(Records from a data collection)

Content starts

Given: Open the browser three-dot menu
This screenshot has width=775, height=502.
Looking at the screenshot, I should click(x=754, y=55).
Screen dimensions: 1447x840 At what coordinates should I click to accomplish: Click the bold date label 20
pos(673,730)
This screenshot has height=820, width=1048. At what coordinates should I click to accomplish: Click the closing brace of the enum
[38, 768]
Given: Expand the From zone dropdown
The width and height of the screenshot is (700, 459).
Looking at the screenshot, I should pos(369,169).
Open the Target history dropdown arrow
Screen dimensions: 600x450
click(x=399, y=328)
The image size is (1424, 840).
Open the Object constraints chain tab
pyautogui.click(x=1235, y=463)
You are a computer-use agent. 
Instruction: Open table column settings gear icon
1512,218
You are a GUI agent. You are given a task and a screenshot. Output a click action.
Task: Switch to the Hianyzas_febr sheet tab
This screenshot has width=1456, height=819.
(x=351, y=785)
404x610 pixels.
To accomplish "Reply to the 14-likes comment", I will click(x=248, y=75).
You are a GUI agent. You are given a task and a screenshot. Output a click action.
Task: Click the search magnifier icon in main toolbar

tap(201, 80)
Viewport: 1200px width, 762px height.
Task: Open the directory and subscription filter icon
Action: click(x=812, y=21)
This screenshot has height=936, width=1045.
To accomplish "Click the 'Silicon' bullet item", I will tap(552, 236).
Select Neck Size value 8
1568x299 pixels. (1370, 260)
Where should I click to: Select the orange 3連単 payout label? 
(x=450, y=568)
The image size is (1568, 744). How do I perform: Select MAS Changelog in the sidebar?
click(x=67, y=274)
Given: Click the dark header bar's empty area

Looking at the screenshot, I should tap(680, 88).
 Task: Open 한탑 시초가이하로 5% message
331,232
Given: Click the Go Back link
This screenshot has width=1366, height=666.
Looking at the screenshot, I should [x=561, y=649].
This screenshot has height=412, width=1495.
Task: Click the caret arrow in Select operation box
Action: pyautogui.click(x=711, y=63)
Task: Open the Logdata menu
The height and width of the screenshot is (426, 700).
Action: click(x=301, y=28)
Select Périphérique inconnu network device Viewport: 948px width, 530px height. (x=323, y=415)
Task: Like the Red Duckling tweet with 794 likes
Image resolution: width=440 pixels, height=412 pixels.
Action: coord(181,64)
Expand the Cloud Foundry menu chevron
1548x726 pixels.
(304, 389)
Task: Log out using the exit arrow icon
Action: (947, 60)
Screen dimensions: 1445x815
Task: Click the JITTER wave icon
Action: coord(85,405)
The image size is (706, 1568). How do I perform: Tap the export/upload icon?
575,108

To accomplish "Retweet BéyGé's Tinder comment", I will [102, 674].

Content ends

(Task details) What is needed is a word-for-word copy of the records.

(Completed exercise)
Given: Open the browser three-dot menu
This screenshot has width=775, height=502.
Looking at the screenshot, I should click(x=754, y=55).
Screen dimensions: 1447x840 At what coordinates should I click to accomplish: Click the bold date label 20
pos(673,730)
This screenshot has height=820, width=1048. At what coordinates should I click to accomplish: Click the closing brace of the enum
[38, 768]
Given: Expand the From zone dropdown
The width and height of the screenshot is (700, 459).
Looking at the screenshot, I should pos(369,169).
Open the Target history dropdown arrow
Screen dimensions: 600x450
click(x=399, y=328)
The image size is (1424, 840).
Open the Object constraints chain tab
pyautogui.click(x=1235, y=463)
You are a computer-use agent. 
Instruction: Open table column settings gear icon
1512,218
You are a GUI agent. You are given a task and a screenshot. Output a click action.
Task: Switch to the Hianyzas_febr sheet tab
This screenshot has width=1456, height=819.
(x=351, y=785)
404x610 pixels.
To accomplish "Reply to the 14-likes comment", I will click(x=248, y=75).
You are a GUI agent. You are given a task and a screenshot. Output a click action.
Task: Click the search magnifier icon in main toolbar

tap(201, 80)
Viewport: 1200px width, 762px height.
Task: Open the directory and subscription filter icon
Action: click(x=812, y=21)
This screenshot has height=936, width=1045.
To accomplish "Click the 'Silicon' bullet item", I will tap(552, 236).
Select Neck Size value 8
1568x299 pixels. (1370, 260)
Where should I click to: Select the orange 3連単 payout label? 
(x=450, y=568)
The image size is (1568, 744). How do I perform: Select MAS Changelog in the sidebar?
click(x=67, y=274)
Given: Click the dark header bar's empty area

Looking at the screenshot, I should tap(680, 88).
 Task: Open 한탑 시초가이하로 5% message
331,232
Given: Click the Go Back link
This screenshot has width=1366, height=666.
Looking at the screenshot, I should [x=561, y=649].
This screenshot has height=412, width=1495.
Task: Click the caret arrow in Select operation box
Action: pyautogui.click(x=711, y=63)
Task: Open the Logdata menu
The height and width of the screenshot is (426, 700).
Action: click(x=301, y=28)
Select Périphérique inconnu network device Viewport: 948px width, 530px height. (x=323, y=415)
Task: Like the Red Duckling tweet with 794 likes
Image resolution: width=440 pixels, height=412 pixels.
Action: coord(181,64)
Expand the Cloud Foundry menu chevron
1548x726 pixels.
(304, 389)
Task: Log out using the exit arrow icon
Action: (947, 60)
Screen dimensions: 1445x815
Task: Click the JITTER wave icon
Action: coord(85,405)
The image size is (706, 1568). How do I perform: Tap the export/upload icon?
575,108

To accomplish "Retweet BéyGé's Tinder comment", I will [102, 674].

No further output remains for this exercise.